* Begin Passage to read *

All their genres have [publication type]

008 says a language record is language otherwise they look like topical headings

MeSH geographic are not the same as LCSH

There is almost a complete lack of cross-references; instead they have codes for hierarchies

He has written a program to go through the tree structure to find broader and narrower terms and then generate 550's

MeSH doesn't allow a word to be either topical or form.

Ann Della Porta of Library of Congress

SAC - Poor people's policy work has created 15 new headings

GSAFD on individual works of ficiton - will be regular work on new acquisitions of American and English language literature

Still working on creating form authority records - 70% done and 2/3 done on form subdivision records

Authority records - still not displaying. Plan to display by the end of the year via Z39.50. Endeavor can identify in OPAC difference between MeSH and LCSH but neither deals with conflict

120,000 authority records have been corrected to indicator 1; no bib records are corrected

Pinyan. OCLC will convert 1XX fields in name authorities, personal, corporate, geographic, uniform, series. They are coordinating subject authorities and classification changes. OCLC will identify subfields in Wade-Giles - if fields already have Pinyan nothing will happen to them. LC will manually review records that appear to contain Pinyan AND Wade-Giles or something else. They have to watch for already converted names so they aren't changed again. In the 008/07 - romanization c=pinyan

Afro-Americans will change to African Americans - 580 subject records. They will start changing bibs in 2001

PCC Meeting

The Automation Committee is looking at better BM procedures. Standards is considering Core Record for Collections. Training Committee - several programs are progressing

BIBCO - decided that only records with AACR2 compliant access points are labeled as BIBCO

Series - standardize captions in non-English languages; and series numbering should be displayed in the OPAC in numerical order

CONSER is working on bib level "I" and publication patterns

NACO training manual is being translated into Spanish, Chinese, etc.

* End Passage to read *
* Begin Data records *

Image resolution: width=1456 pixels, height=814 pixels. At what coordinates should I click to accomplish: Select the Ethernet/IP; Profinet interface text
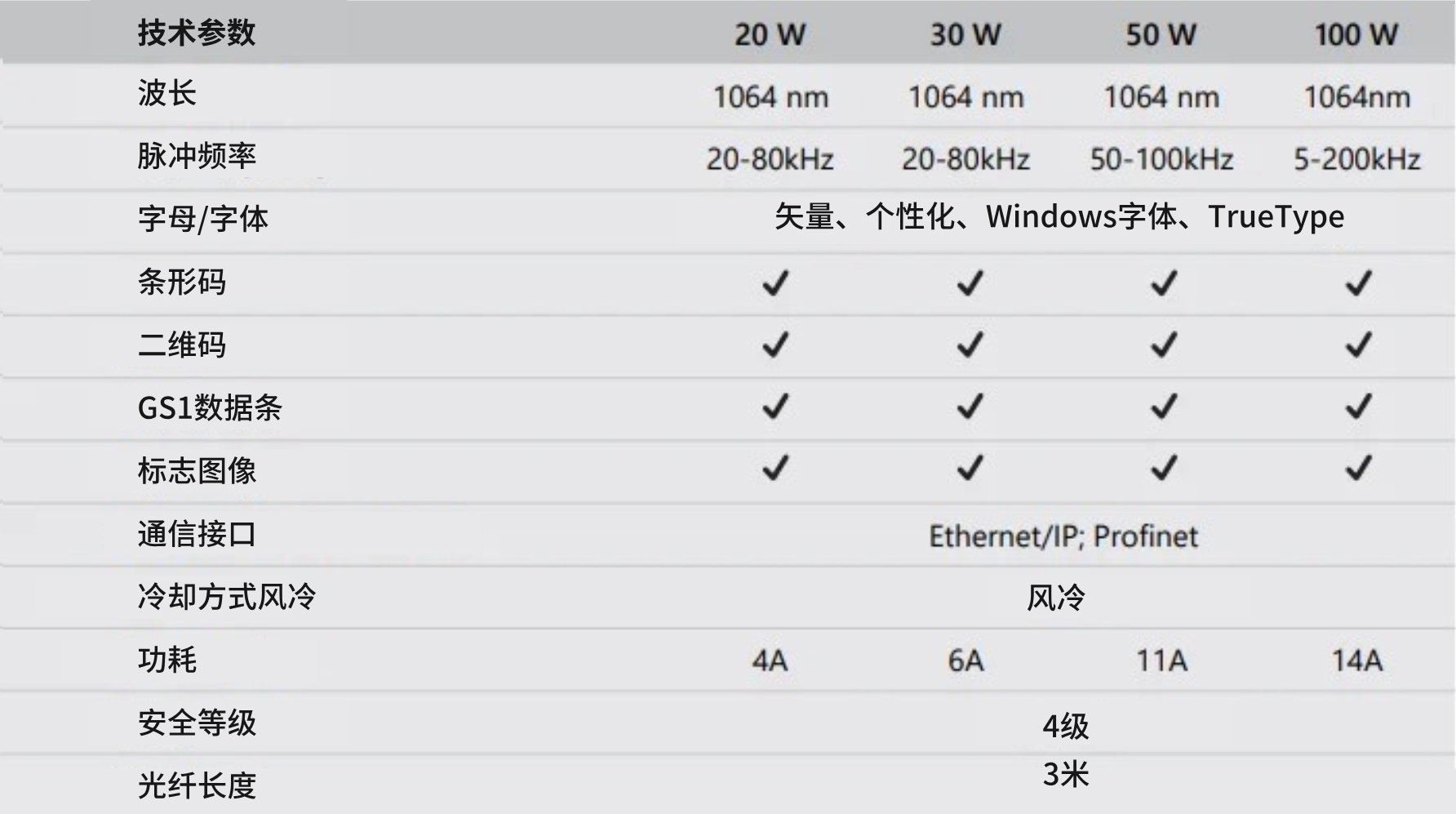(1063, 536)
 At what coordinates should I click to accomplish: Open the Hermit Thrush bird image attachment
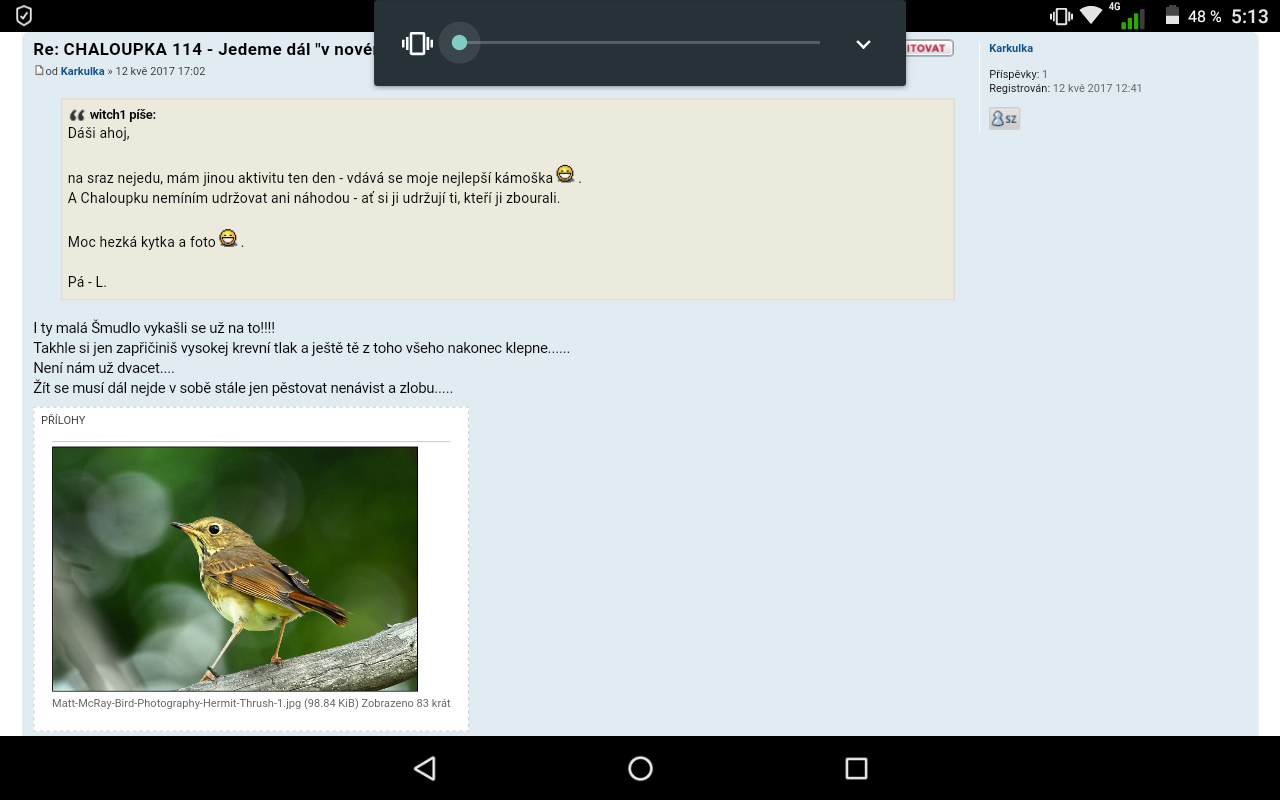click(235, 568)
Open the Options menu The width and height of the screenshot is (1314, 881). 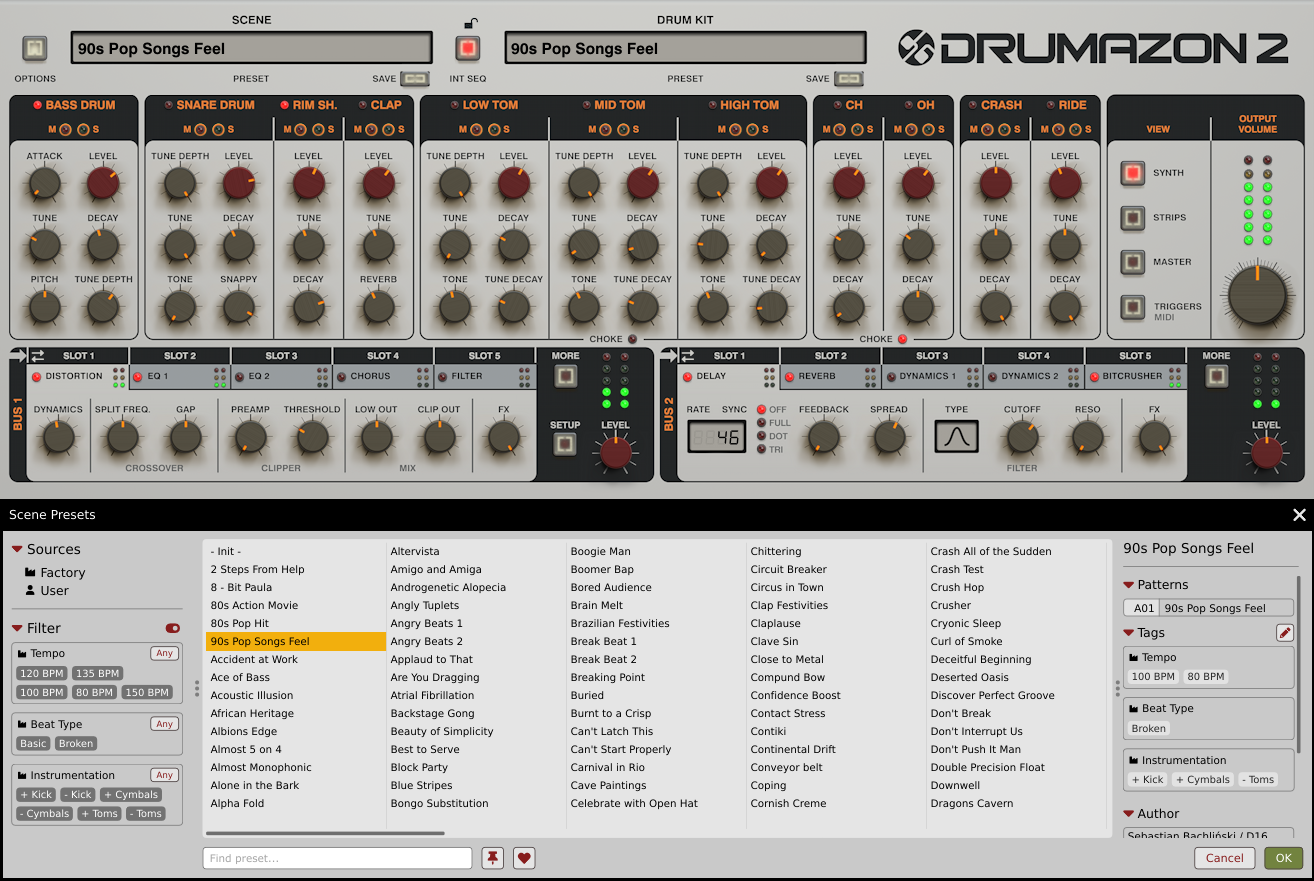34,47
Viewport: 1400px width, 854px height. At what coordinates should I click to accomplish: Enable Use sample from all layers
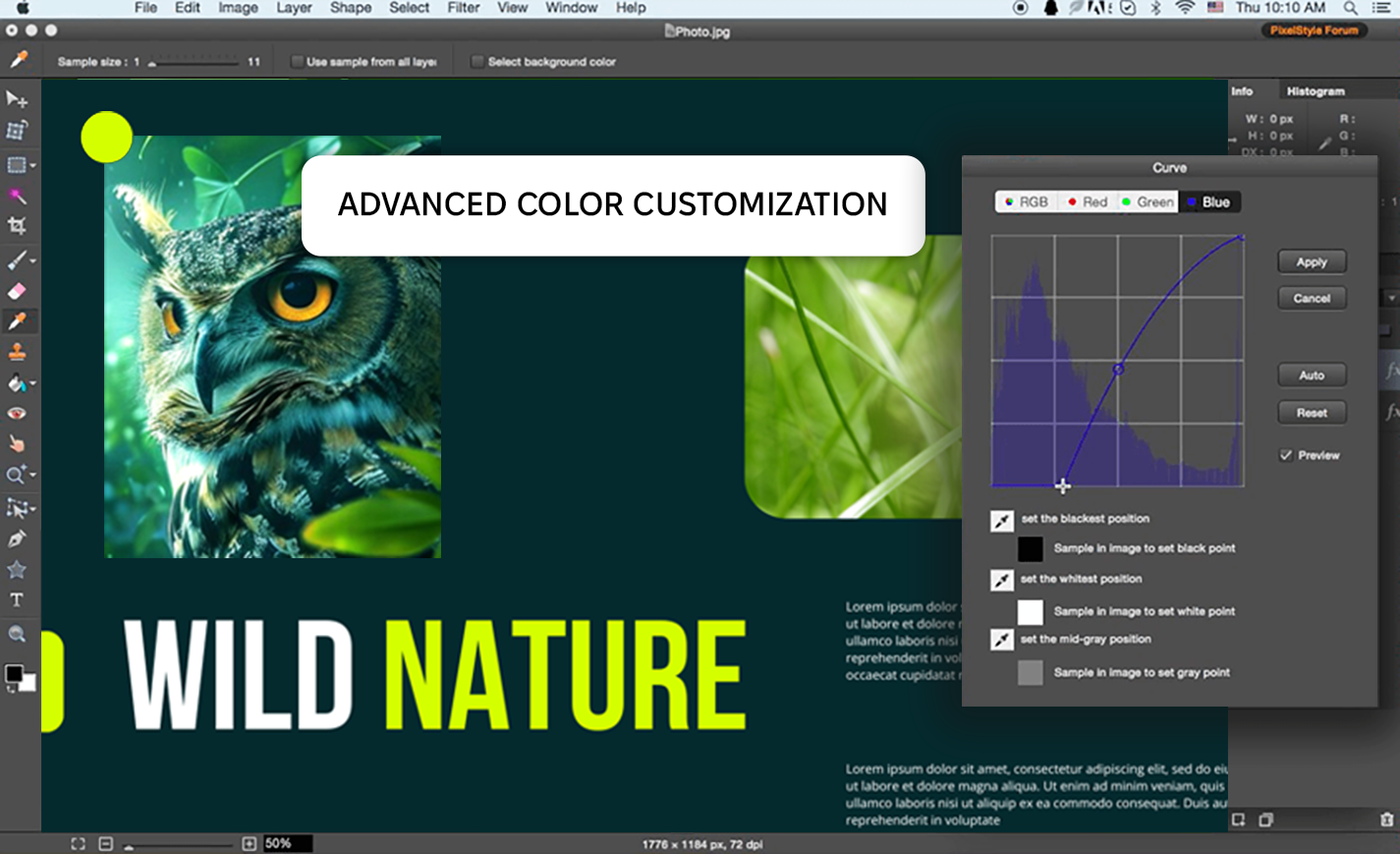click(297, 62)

* End Data records *

> _Tasks for this exercise_:
(1) Update the rows from the line with "Viewport: 1400px width, 854px" through the last line of the rows, replacing "Enable" with "Disable" and leaving everything else unchanged. Return only those lines, and leave the pictures out of your answer.
(2) Take the cataloging meeting notes further, starting after their final line.
The cataloging meeting notes and the rows were taken from separate sources.

> _Solved problems_:
(1)
Viewport: 1400px width, 854px height. At what coordinates should I click to accomplish: Disable Use sample from all layers
click(297, 62)

(2)
SACO proposals were delayed due to online; still testing web

Carol Hixson - ALCTS has some training initiatives for continuing education that they want to coordinate with PCC

Joan Schutima - Standards Committee really looking at the cross-reference recommendations from last Midwinter; they want to figure out a way to evaluate if core records are adequately effective in the online environment

Two new Task Forces: 1) 042 - maybe a place to say an old record has been updated to current AACR2 headings; 2) multiple manifestations of electronic resources (John Reimer)

Karen Calhoun - Automation Committee. Still working on aggregators. Plan a forum at Midwinter; "jake"
- there is a jake to MARC utility available to convert info from jake to MARC. BFM - don't report changes on new changes to OCLC because WLN is working on it. OCLC is looking at adding NACO work in CatME

BIBCO is working on guidance for 78X linking fields on monograph records

Jean Hirons - reported on "seriality". The AACR revision for "I" has lots of support; CC:DA set up a committee to solicit comments. The question is, who will be in charge of integrating resource bibs, URLs. etc. Publication patterns (891) are nearly ready to take off. VTLS has been able to use it and is able to predict checkin immediately.

Cataloging Productivity (Production standards) by Sever Bordeianu.

At his library, they wanted to provide catalogers (para-professional) with completely flexible schedules so they wanted to know what to set as an expectation. There are all kinds of reasons for not setting quotas, but still people want to know what is reasonable. They had to try 2 different surveys to get information from other libraries. Since professionals do much more advanced and original work and things like NACO they could not get any consistent enough data to make any conclusions. They decided to assign points to tasks and they had to earn their points quota and were virtually free to go home. See Technical Services Quarterly v. 16, no. 3, 1999 and v. 17, no. 3, 2000.

There has been lots of controversy because professionals can't operate under the point system since they are faculty. The professionals also get points, but they are also evaluated on things like ALA, etc.

They don't have anyone checking quality. They still need to set that up.

Productivity has not gone up much at all; they just got trusted flexibility and better morale.

Compensation: if there is no money, it doesn't make any difference; if there is, the numbers ensure more money for those people with higher numbers

They have a gifts backlog to 1977, but no new books backlog. Gifts are not seen as a priority.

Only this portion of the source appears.